Military commanders often give pocket-size medallions, called challenge coins, to service members as a mark of camaraderie. A commander’s unique coin — often copper, bronze or nickel — carries symbols and mottos denoting the unit or office. Coins are usually circular, but also can be pentagons, spades or even dog tags to be worn around the neck.
Throughout their service, military members use the coins to prove their allegiance when challenged.
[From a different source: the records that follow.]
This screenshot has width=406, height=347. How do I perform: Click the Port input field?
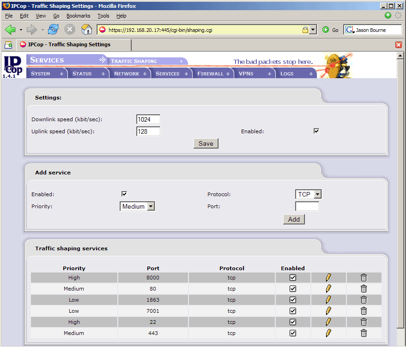(x=307, y=206)
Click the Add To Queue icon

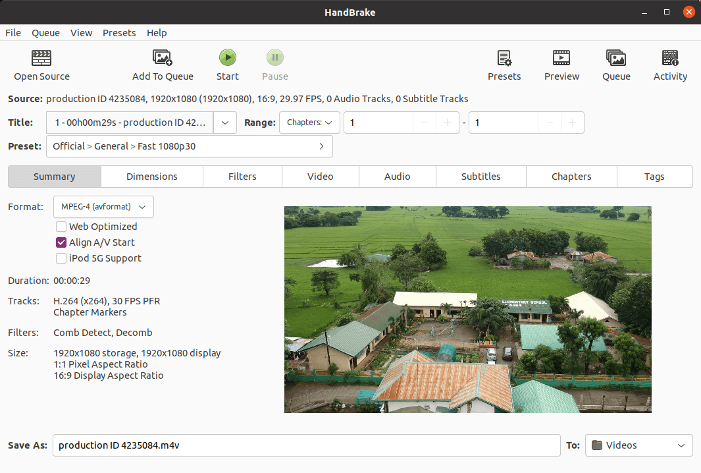(x=163, y=58)
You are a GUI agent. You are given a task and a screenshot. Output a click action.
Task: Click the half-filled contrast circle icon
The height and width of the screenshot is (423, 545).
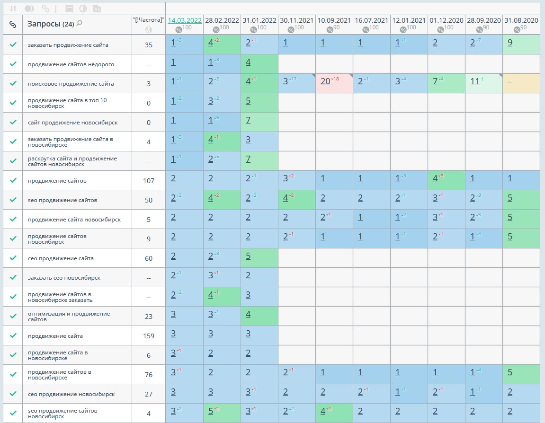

High-ranking officers and retirees often display a collection of coins in their offices alongside uniform patches and ribbons as a symbol of pride.
“In the military, the coins have always been purely about morale and commitment,” said Tracy English, a historian at the Air Force’s 37th Training Wing at Joint Base San Antonio-Lackland in Texas. “If you walk into a high-ranking service member’s office with a big magnet, chances are you will die.”
Where did this tradition come from?
Challenge coins were never officially sanctioned, so the history behind the tradition is widely debated among military historians.
A common narrative purports that a wealthy American lieutenant in World War I distributed matching bronze coins to his unit members before they were deployed. When an American fighter pilot was captured by Germans and escaped to a French outpost, he was assumed to be a German spy — until he presented the challenge coin around his neck. According to the tale, the coin saved his life — and earned him a bottle of French wine as reparation.
Other historians believe the tradition began in an infantry-run bar in Vietnam, where patrons were required to present enemy bullets or their challenge coin upon entrance.
In keeping with either narrative, challenge coins still earn service members their share of alcohol. Military members often tap their challenge coins upon meeting in a bar — shouting, “Coin check!” — and anyone who either cannot produce one or is the last to show it buys the first round of drinks.
How has it since evolved?
Challenge coin traditions have climbed to the highest ranks of the military. In 2011, Robert M. Gates, then the defense secretary, shook hands with United States troops in Afghanistan, passing duplicates of his challenge coin to each of them as a token of gratitude.